Die Veranstaltung wurde vom französischen Botschafter Nicolas Warnery eröffnet, der die Bedeutung der Essensgutscheine hervorhob, eine französische Innovation aus den 60er Jahren, die jetzt für Millionen von Bürgern in Frankreich und Rumänien unerlässlich ist. Prof. Univ. Dr. Adriana Alexandru Davidescu präsentierte Simulationen, die zeigen, dass die Abschaffung der Gutscheine zu einem Verlust von 18,99 Milliarden Lei und zu über 150.000 verlorenen Arbeitsplätzen führen würde.

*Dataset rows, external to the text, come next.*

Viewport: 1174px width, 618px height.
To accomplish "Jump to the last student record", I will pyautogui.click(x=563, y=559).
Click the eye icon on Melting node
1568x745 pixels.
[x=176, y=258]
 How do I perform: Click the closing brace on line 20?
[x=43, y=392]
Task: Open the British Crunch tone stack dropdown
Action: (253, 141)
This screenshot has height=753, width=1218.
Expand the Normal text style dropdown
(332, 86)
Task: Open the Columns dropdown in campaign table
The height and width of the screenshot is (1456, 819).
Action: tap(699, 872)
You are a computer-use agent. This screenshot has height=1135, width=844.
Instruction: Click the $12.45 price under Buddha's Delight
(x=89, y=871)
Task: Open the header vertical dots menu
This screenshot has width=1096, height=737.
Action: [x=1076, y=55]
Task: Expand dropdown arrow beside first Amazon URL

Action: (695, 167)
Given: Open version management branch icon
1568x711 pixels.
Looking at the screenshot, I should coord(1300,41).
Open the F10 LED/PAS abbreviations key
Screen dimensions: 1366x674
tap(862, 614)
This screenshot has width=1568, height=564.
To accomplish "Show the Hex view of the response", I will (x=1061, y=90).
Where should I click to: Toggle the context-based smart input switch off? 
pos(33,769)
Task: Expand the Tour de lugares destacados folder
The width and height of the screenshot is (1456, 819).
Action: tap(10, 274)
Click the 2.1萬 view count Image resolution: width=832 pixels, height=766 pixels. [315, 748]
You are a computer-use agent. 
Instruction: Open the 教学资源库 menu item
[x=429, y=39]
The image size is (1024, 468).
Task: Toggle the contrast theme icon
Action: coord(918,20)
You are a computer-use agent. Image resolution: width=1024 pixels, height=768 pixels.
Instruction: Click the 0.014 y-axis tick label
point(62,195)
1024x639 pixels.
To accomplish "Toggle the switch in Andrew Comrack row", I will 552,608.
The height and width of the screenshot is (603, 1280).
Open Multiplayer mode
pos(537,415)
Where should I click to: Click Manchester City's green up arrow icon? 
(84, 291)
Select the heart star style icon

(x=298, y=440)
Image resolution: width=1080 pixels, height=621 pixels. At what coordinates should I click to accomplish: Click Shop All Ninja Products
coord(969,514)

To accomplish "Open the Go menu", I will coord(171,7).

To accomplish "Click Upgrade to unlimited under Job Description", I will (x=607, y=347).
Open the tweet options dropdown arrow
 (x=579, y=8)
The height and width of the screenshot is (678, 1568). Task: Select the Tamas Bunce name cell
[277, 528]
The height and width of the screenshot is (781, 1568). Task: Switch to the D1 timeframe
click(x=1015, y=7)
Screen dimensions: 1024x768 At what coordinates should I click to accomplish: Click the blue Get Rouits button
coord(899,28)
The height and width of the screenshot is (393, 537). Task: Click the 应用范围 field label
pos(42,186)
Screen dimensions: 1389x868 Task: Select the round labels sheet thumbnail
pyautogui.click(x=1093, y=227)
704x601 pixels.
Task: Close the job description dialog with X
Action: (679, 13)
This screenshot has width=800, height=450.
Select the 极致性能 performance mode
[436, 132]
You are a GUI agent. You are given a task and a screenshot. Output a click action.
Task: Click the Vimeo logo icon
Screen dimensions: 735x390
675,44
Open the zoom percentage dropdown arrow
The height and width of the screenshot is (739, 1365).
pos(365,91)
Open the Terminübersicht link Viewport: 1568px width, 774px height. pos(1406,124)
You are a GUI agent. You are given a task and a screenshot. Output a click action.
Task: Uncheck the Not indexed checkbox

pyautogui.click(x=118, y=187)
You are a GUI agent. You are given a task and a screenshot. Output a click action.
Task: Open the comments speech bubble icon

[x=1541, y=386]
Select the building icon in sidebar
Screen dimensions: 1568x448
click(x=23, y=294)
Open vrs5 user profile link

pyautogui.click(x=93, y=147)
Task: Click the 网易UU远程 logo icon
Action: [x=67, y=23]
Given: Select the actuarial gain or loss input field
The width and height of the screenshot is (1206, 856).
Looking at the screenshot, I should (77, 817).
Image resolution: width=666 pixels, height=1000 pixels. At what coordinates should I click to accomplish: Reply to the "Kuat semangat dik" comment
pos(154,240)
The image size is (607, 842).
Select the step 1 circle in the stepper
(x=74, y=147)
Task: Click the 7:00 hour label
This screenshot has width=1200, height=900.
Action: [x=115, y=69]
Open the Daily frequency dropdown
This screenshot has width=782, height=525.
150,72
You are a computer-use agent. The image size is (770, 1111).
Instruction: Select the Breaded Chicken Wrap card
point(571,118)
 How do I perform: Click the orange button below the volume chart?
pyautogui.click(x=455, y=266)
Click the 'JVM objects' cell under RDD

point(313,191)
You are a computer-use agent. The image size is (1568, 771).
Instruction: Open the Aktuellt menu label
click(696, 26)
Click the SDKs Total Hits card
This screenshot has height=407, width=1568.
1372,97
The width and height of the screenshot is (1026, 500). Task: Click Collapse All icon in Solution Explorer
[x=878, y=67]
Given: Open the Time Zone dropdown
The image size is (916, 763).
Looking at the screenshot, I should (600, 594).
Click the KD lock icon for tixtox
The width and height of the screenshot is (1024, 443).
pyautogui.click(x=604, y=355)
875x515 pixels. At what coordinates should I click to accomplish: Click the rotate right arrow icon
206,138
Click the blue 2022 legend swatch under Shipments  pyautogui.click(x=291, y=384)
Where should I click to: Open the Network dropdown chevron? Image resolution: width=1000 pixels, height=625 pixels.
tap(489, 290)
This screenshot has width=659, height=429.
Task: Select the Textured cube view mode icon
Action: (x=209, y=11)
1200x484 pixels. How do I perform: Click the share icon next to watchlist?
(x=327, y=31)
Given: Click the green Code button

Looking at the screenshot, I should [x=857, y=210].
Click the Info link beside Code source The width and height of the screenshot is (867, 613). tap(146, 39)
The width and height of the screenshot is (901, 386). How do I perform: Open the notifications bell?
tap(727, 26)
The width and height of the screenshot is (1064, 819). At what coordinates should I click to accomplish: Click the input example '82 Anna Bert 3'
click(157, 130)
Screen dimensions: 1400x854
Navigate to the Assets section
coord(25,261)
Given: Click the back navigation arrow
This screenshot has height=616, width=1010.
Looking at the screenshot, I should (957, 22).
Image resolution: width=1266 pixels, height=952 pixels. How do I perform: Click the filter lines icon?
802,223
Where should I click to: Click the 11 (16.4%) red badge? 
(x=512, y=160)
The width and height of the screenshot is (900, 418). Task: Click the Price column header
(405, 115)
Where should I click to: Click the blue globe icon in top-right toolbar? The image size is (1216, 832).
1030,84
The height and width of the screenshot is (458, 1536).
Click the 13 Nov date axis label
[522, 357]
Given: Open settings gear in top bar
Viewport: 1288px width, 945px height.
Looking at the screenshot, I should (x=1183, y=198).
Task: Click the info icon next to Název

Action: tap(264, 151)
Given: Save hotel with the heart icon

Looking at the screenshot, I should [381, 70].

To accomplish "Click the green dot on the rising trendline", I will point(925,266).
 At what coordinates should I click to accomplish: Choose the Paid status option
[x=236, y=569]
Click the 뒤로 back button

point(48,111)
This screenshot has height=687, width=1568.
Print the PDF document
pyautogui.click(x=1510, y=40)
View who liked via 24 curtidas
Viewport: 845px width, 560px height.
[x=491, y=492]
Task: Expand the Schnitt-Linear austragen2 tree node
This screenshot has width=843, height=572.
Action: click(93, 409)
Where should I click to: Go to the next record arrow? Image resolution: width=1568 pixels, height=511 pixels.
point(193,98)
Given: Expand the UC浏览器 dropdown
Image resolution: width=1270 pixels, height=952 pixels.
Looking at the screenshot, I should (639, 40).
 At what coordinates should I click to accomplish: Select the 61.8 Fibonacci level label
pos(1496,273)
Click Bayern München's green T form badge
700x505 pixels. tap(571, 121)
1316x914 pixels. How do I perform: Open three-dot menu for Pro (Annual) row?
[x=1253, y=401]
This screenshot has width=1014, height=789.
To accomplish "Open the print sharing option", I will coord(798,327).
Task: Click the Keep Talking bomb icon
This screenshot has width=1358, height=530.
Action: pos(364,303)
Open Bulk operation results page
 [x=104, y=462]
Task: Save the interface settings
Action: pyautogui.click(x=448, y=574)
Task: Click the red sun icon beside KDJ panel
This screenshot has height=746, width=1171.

Im Gegensatz dazu könnte ihre Indexierung mit der Inflation 0,14% zum BIP hinzufügen und zusätzliche Arbeitsplätze schaffen. Doz. Univ. Dr. Cosmin Cepoi demonstrierte, dass Haushalte, die Gutscheine erhalten, 4% mehr konsumieren, wobei die Vorteile für vulnerable Bevölkerungsgruppen größer sind. Prof. Univ. Dr. Cristian Păun betonte die Rolle der Gutscheine in der finanziellen Inklusion und schlug die Abschaffung der Steuern auf diese vor.
Am Ende empfahl das Forschungsteam die Beibehaltung und Indexierung der sozialen Gutscheine als wesentliche Mechanismen für das wirtschaftliche und soziale Gleichgewicht, die das BIP ankurbeln und Arbeitsplätze schaffen.